## What the exercise asks:
Reproduce the entries so that every line matches the original exactly.

(Saved data entries)
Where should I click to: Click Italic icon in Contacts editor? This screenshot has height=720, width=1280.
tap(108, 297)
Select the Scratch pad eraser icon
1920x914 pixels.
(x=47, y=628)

## Output of the task:
Where should I click to: Click Italic icon in Contacts editor? This screenshot has height=720, width=1280.
tap(108, 297)
Select the Scratch pad eraser icon
1920x914 pixels.
(x=47, y=628)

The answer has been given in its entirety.